7.12.08

Soul Reviver (The New York Times Magazine)


In the early 1990s, while the cool kids in the New York University dorms were listening to Nirvana and Pavement and P. J. Harvey, Gabriel Roth, a Jewish teenager from California, sat in his dorm room, night after night, listening to one obscure James Brown record after another. He listened to “Dooley’s Junkyard Dogs,” a 45 that Brown cut in honor of a college-football team. He listened to Brown’s esoteric rock version of “Talkin’ Loud and Sayin’ Nothing.” He listened to “Gettin’ Down to It,” a collaboration between Brown and, as Roth puts it, “these white jazz guys — but it was really actually a cool record.” Mostly he listened to “Hot Pants,” an album that largely consisted of just one chord. It was like “some kind of strange calculus,” Roth told me recently. “Everybody playing one little note or one little beat. But the whole thing worked together.” Roth and a friend would sit in his dorm room and listen to “Hot Pants” for hours on end. They’d listen to one side of the album several times in a row, and then they’d turn it over and listen to the other side. “We would smoke weed and listen to the album,” he told me, “or not smoke weed and listen to the album.”

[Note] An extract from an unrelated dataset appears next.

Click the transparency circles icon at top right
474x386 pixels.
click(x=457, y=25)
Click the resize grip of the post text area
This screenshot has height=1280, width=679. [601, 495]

Fifteen years later, Roth is a 34-year-old songwriter, bassist and sound engineer, as well as the somewhat-reluctant co-owner of Daptone Records, a small record label in Brooklyn. He is still a musical outsider: he says he strongly dislikes almost every pop song recorded since 1974, including one or two that bear his own imprint. What appeals to him — what consumes him — are dusty soul and funk records from the 1960s and early ’70s. By studiously emulating these recordings, he has gained a reputation as a devoted, even obsessive, musical purist. In an age of MP3s and computer-generated sounds, he has distinguished himself by making vinyl records featuring actual musicians manipulating real-life instruments. He has rejected the music industry, and in doing so, he has aroused its interest. Stars like Jay-Z and Kanye West and corporations like JPMorgan Chase have exploited his distinctive sound to lucrative effect. The smash hit “Rehab,” along with five other songs from “Back to Black,” Amy Winehouse’s top-selling album from 2007, were recorded in Roth’s studio, and for a stretch of several months last year, you could hear a pumped-up version of Roth’s signature style nearly everywhere you went — your car, the deli, your nephew’s bar mitzvah — even if you had never heard of Roth.

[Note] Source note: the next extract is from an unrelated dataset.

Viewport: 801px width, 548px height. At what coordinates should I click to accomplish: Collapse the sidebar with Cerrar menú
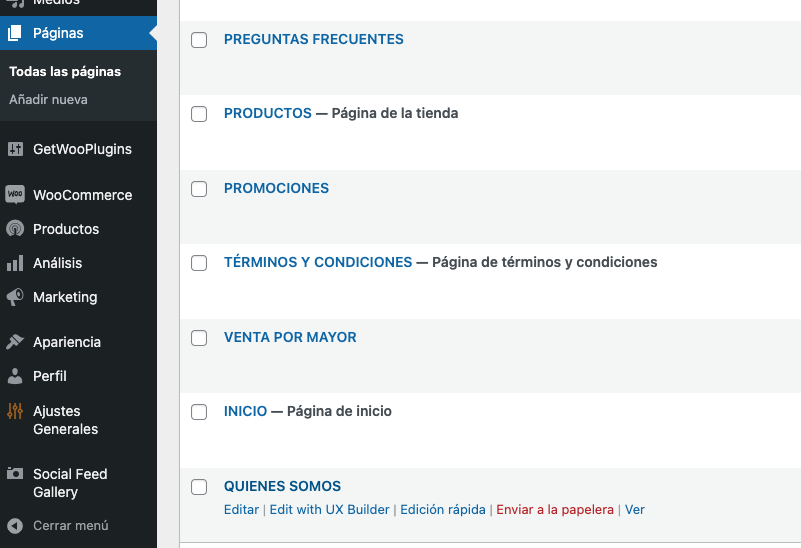[70, 525]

The defining project of Roth’s career is Sharon Jones and the Dap-Kings, a nine-piece band with a horn section, an extensive wardrobe of crisp suits and a 52-year-old lead singer (Jones) who once worked as a prison guard on Riker’s Island. Like all the 30-odd artists who make up what Roth likes to call the “Daptone family,” the Dap-Kings are a varied bunch: black, white, Latino, young, not so young, downright seasoned. Jones, the band’s dazzling frontwoman, is the most widely recognized Dap-King, but Roth is the group’s undisputed leader; he writes most of their songs, plays bass and produces all their records. When he convened the group a decade ago, few people could have anticipated that an outfit of meticulous soul revivalists with an astonishingly energetic, smack-talking, 4-foot-11 middle-aged black woman for a lead singer would become one of the more celebrated indie acts in the country — or that Roth’s continuing passion for the music of James Brown would result in critical adulation, a platinum record and a Grammy Award. But mainstream success, Roth insists, was never the point. “Our goal is simple,” he told me. “We want to make the kinds of records we want to hear.”